A cette définition, l’EUMC ajoute les explications suivantes :

« L’antisémitisme accuse fréquemment les Juifs de conspirer pour nuire à l’humanité, et est souvent utilisé pour blâmer les Juifs comme étant la raison pour laquelle « les choses vont mal ». Il est exprimé oralement, par écrit, sous des formes visuelles, ainsi que par l’action, et emploie de sinistres stéréotypes et des traits de caractère négatifs. »

L’EUMC clarifie également la différence entre critique (légitime) d’Israël et antisémitisme

Les mesures:

La GRA et la FSCI s’engagent avec détermination pour une application adéquate de la norme pénale contre le racisme. Plus de vingt fois elles ont porté plainte durant l’été 2014 contre des personnes qui avaient soit menacé soit insulté violemment des juifs. La norme pénale contre le racisme doit être utilisée avec discernement; porter plainte n’est pas toujours la meilleure solution. Lorsqu’il s’agit de plaisanteries de mauvais goût ou de déclarations politiques ambiguës, le dialogue est souvent plus judicieux que la dénonciation.

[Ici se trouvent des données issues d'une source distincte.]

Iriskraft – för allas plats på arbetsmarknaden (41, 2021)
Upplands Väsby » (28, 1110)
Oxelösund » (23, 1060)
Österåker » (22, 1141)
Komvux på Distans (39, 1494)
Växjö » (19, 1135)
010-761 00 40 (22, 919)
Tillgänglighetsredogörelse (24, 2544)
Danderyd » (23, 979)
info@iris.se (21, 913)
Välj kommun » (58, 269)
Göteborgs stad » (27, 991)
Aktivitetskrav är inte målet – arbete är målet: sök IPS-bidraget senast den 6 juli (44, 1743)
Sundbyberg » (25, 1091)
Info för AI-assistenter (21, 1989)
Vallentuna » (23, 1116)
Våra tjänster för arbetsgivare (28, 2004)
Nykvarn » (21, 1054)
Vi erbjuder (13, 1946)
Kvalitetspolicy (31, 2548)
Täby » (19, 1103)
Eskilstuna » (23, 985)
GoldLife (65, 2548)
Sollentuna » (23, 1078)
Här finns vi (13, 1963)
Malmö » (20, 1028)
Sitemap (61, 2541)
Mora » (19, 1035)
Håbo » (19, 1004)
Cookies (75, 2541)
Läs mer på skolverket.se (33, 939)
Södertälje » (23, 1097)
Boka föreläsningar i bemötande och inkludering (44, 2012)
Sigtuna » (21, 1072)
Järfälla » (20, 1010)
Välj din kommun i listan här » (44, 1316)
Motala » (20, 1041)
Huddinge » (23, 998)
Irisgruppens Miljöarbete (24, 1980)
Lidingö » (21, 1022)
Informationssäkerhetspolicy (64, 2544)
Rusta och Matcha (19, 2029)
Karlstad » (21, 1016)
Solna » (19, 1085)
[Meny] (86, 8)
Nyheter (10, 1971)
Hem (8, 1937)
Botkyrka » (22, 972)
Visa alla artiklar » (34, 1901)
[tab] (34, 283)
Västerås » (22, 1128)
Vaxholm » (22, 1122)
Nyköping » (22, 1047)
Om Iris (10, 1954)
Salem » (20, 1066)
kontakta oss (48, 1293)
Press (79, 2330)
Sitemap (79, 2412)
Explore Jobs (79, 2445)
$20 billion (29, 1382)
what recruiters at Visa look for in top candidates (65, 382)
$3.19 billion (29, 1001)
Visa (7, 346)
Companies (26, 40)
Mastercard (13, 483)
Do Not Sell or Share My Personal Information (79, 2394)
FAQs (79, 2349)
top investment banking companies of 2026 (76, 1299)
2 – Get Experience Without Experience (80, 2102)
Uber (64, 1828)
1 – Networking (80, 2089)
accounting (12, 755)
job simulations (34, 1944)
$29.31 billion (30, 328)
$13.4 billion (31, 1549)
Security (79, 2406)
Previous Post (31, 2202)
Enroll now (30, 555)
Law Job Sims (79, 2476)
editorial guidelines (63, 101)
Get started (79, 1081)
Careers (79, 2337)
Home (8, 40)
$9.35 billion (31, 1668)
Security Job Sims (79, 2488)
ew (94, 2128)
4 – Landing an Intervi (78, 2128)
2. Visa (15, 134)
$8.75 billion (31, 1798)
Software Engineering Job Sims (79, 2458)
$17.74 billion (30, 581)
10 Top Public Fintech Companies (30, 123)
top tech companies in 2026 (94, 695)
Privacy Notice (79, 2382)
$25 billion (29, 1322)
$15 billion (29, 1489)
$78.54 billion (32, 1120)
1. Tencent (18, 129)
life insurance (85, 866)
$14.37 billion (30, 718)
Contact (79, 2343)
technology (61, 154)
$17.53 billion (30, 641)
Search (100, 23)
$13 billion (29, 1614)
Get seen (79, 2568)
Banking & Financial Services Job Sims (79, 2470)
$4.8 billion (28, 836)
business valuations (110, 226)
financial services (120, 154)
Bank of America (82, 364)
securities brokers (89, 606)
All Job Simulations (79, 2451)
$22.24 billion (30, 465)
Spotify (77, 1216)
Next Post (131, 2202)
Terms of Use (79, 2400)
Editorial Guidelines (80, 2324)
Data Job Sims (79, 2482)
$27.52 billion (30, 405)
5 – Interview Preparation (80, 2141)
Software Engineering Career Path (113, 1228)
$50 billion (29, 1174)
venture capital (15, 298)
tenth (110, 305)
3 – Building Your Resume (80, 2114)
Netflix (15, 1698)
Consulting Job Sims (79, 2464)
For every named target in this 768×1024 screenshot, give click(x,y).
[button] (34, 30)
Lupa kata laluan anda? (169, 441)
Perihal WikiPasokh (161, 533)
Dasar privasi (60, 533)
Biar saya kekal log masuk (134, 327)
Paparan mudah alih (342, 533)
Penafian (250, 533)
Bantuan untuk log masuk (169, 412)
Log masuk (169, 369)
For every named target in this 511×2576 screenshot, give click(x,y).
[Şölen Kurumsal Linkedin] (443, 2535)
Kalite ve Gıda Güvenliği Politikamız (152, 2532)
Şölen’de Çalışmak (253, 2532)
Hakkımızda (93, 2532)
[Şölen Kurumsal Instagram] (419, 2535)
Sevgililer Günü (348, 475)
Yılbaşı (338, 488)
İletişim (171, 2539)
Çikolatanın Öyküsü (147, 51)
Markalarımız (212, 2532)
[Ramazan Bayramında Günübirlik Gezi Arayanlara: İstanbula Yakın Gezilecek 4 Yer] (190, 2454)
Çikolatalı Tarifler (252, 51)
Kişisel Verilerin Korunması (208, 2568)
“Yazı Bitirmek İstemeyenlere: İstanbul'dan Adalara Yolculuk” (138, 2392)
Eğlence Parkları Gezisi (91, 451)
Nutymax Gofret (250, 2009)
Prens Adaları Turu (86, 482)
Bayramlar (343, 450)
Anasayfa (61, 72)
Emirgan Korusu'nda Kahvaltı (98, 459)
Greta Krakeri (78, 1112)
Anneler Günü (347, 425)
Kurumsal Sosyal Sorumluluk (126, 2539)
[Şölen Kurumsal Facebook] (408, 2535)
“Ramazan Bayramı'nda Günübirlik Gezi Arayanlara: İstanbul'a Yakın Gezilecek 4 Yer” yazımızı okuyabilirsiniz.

Mais la GRA et la FSCI se consacrent tout autant à l’information et à la prévention. Elles s’engagent depuis de nombreuses années en faveur du projet de NCBI « Respect – surmonter ensemble l’islamophobie et la judéophobie ». Dans le cadre du projet „Likrat“ de la FSCI, de jeunes juives et juifs effectuent en outre des visites dans des écoles. Ces rencontres d’égal à égal ont pour but de transmettre des informations sur le judaïsme et de lutter contre les préjugés. La FSCI et la Plateforme des Juifs Libéraux de Suisse PJLSorganisent des voyages d’études pour enseignant-e-s à Auschwitz. La GRA et la loge Augustin Keller soutiennent des voyages d’élèves à Auschwitz pour autant qu’une réflexion approfondie sur les mécanismes d’exclusion ait été menée avec les élèves et que les aspects historiques, didactiques et pédagogiques du voyage aient été préparés avec soin (« contexte peacemaking »).

Ces organismes estiment qu’il est de la plus haute importance que soient inculquées aux enfants et aux adolescents des compétences médiatiques et que l’école leur apprenne le plus tôt possible à se servir des réseaux sociaux, à trier les informations qui circulent sur Internet et à comprendre que la toile n’est pas un espace de non-droit. Initiée par le Conseil de l’Europe, faite par des jeunes pour les jeunes, la campagne „No Hate Speech“ constitue un premier pas dans cette direction. Créée à l’initiative de jeunes activistes musulmans et juifs engagés, la Muslim Jewish Conference fait de son côté un travail très important de lutte contre les préjugés intercommunautaires et la discrimination.